EXERCISE OBJECTIVE: After finding the line with "You are a GUI" in the entries below, retype exactly each line from there through the line with "This screenshot has height=327, width=469.", including that final line.

STUDY MATERIAL:
-----

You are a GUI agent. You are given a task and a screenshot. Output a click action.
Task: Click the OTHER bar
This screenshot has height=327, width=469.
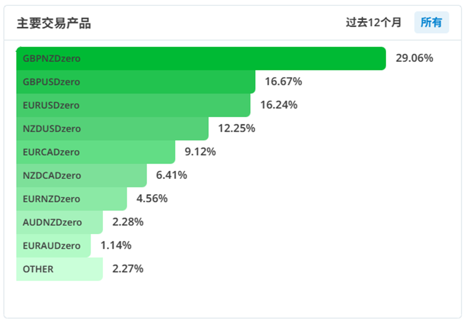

-----

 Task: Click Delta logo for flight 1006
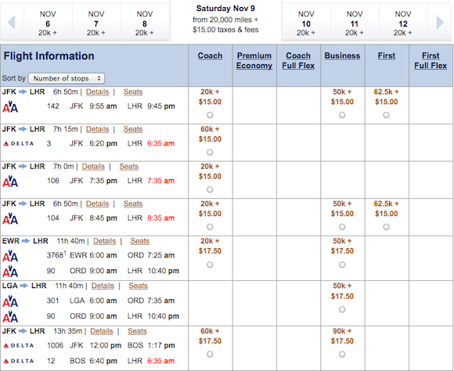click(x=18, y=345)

-----

OUTPUT OF THE TASK:
You are a GUI agent. You are given a task and a screenshot. Output a click action.
Task: Click the OTHER bar
This screenshot has height=327, width=469.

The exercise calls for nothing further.